In contrast, the strategy of locking everything down straight away, whilst sensible in the containment phase, is pointless and disastrous once hope of eliminating the disease has passed and you are in the delay phase. It is pointless because it delays everything, including the achievement of community resilience, which is the only way out of the crisis except for the hoped-for distant and uncertain promise of a vaccine that does more good than harm. Models show that if you end the lockdown because of the economic and social disaster it causes, the medical disaster just starts up all over again. The social strains, the destroyed firms and jobs and families, the delayed or abandoned projects will all have been for nothing.

Just for once, Britain is doing something better than most other countries. After the embarrassments of the dodgy dossier, the Skripal affair, the White Helmets, Bellingcat, the Steele dossier, etc etc, I'd like to take a smidgen of satisfaction from that fact. Please don't just dismiss it without argument as a "callous neoliberal policy" because there will be some deaths - any policy available in the delay phase necessarily involves deaths. Carrying on with policies designed for containment would be worse. If it's your position that we should still consider Europe to be in the containment phase, I'd be interested to hear your arguments. But I think they're going to need to be extra-ordinarily good, since Europe had already got many times China's infections before Britain changed strategy.

Posted by: kgbgb | Mar 18 2020 1:06 utc | 458

@dave | Mar 15 2020 1:25 utc | 352

Regarding the American deaths in the Dominican Republic.
Your link now says 404 - page not found.

Here's another article which reports a cluster of three deaths in two nearby hotels in the Dominican Republic.

Some interesting things to note:

-- In the first case, the woman apparently died on the day of her arrival at the Dominican Republic. Which probably means she was sick already when she left the US.

-- She died of respiratory failure and pulmonary edema. A hard way to go. The respiratory failure is a lot like Covid-19.

-- She died on May 25, 2019. That was seven months before the first Wuhan case, for a victim who was probably sick when she left the US. If indeed she died of Covid-19, then this Is more evidence that SARS-Cov-2 originated in the US.

-- She died on May 25th. Perhaps this pours some cold reality on those who are hoping for warm weather to save the US.

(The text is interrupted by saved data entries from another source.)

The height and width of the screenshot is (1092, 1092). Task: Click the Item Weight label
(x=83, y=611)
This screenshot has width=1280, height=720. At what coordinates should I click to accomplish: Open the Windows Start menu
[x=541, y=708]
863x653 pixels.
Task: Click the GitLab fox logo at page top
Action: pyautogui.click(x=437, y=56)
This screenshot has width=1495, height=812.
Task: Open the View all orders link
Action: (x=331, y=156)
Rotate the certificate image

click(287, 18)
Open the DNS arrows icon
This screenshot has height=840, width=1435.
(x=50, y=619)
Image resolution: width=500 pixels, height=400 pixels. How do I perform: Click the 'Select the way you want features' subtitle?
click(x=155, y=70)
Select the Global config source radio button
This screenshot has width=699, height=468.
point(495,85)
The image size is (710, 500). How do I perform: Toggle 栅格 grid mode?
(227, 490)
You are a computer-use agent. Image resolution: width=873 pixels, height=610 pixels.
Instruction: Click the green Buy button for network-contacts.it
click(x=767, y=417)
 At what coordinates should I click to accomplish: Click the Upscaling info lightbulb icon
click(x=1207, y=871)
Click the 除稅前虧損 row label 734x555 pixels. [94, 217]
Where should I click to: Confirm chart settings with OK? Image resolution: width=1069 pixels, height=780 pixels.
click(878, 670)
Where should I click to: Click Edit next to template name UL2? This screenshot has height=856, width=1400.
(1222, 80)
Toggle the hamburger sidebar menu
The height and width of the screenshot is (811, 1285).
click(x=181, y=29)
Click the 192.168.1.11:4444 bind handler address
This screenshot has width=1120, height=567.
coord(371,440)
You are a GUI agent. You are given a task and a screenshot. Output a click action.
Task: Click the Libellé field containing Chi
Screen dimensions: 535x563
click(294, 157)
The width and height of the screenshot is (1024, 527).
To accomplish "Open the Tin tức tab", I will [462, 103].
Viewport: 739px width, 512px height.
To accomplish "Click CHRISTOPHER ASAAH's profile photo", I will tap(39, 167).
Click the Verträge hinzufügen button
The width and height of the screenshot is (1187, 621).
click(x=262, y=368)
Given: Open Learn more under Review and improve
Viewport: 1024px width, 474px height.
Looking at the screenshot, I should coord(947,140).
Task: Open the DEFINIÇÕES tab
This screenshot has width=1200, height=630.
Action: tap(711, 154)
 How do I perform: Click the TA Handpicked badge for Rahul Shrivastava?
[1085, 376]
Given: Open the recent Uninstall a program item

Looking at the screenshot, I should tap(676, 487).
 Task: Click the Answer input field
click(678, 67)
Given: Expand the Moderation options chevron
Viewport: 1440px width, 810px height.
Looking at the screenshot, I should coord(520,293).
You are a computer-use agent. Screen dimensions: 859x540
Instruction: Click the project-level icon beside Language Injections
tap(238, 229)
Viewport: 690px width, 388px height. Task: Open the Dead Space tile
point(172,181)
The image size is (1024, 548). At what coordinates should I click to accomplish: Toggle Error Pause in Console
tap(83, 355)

Posted by: Cyril | Mar 18 2020 2:42 utc | 459

kgbgb @461

Professor Donald states explicitly that there is a risk that a 'balance' is not achieved. I think it would be very very difficult to achieve such a balance when some have little or no symptoms of infection and when the virus spreads as quickly as this one. It is just commonsense to implement WHAT WE KNOW WILL WORK to stop the spread: quarantining.

In his latest post b points out that when there is mass quarantining, the number of new cases of the virus begins to fall after about 2 weeks.

IMO that is the correct and appropriate way to deal with the virus. The West's failure to take appropriate measures appears (to me) to have been a calculated political maneuver - NOT medically sound decision-making. In fact, it would've been best to have closed schools immediately upon learning of community spread.

Every delay has cost lives. But the governments will exploit the emergency/panic THAT THEY HAVE CREATED to further powerful private interests that they serve. We are now witnessing a Bank bailout via trillions of dollars of liquidity and may also see a bailout of Boeing.

<> <> <> <> <> <>

PS b also points out that UK has now changed their policy. That is not surprising to me.